The SEC alleges a dormant trading account in Switzerland kicked into action buying up call options for Heinz just ahead of the ketchup maker's purchase by Berkshire and 3G Capital, in what it says is a violation of securities laws.
As it turns out, the SEC's allegation of insider trading and a court order to freeze the unnamed Zurich-based options account comes just as media reports indicate SAC Capital Management saw withdrawals of $1.7 billion, or a quarter of outside investor assets, as the hedge fund tries to battle allegations of insider trading levied against a handful of its former traders.
The separate news events, however, shouldn't be seen independently.
In fact, the SEC's quick ability to catch what it suspects is potentially illegal trading just over 24 hours after Heinz's proposed acquisition and a multi-year investigation to levy insider allegations against SAC Capital traders may prove the rationale for more transparency on Wall Street.

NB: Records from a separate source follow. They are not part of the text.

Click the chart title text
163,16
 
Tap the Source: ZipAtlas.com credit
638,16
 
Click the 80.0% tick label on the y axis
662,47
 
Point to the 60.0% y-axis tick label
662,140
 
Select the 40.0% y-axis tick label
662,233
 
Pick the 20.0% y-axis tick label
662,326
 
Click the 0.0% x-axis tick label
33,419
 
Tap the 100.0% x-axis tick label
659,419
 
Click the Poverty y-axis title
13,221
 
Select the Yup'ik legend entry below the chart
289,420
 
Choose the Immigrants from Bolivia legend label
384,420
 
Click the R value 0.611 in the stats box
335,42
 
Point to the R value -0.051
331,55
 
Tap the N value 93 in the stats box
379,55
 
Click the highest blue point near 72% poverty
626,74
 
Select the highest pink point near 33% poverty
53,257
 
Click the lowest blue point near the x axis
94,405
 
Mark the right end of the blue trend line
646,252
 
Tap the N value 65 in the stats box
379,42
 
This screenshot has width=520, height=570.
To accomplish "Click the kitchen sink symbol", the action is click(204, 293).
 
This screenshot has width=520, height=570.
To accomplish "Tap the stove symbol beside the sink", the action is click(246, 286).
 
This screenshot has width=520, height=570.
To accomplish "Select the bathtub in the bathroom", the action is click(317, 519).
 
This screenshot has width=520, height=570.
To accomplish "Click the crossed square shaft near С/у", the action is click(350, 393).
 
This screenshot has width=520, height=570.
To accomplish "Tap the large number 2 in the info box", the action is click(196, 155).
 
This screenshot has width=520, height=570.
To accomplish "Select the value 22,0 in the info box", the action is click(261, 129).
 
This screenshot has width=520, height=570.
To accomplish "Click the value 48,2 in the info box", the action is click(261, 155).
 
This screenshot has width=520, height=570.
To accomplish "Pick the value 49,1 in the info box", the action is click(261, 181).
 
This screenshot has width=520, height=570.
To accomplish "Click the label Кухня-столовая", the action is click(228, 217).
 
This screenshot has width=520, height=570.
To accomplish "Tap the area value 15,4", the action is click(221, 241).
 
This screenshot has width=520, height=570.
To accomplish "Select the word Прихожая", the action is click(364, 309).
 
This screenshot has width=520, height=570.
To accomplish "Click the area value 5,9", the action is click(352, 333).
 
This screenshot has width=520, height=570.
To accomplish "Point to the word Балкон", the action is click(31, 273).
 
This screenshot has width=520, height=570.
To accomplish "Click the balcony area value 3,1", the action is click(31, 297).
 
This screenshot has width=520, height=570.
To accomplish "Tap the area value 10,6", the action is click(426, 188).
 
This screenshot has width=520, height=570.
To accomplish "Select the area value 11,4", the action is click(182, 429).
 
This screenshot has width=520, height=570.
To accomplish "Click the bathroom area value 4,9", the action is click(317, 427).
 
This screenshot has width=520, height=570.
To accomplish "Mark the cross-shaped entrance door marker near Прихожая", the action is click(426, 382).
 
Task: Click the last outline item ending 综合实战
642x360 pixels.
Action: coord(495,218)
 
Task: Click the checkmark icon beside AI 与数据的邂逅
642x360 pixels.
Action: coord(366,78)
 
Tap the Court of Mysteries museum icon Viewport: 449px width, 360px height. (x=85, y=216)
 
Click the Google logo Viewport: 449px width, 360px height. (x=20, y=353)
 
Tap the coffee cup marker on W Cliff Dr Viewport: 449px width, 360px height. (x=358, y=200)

The SEC alleges that on Feb. 13, a day prior to Heinz's acquisition, the Swiss options account bought 2,533 out-of-the money June $65 calls for a total of nearly $90,000. "Between Sept. 1, 2012, and Feb. 13, 2013, the account through which the defendants traded had no prior history of trading in Heinz," the SEC states.
When Heinz's $72.50-a-share acquisition was announced, those trades stood to gain nearly $1.8 million, a 1,700% return from the prior day when the contracts were traded.
At the heart of the issue is whether fraud goes undetected by regulators like the SEC for the simple reason that trading occurs in hard-to-regulate over-the-counter markets, or so-called dark pools of opaque stock trading.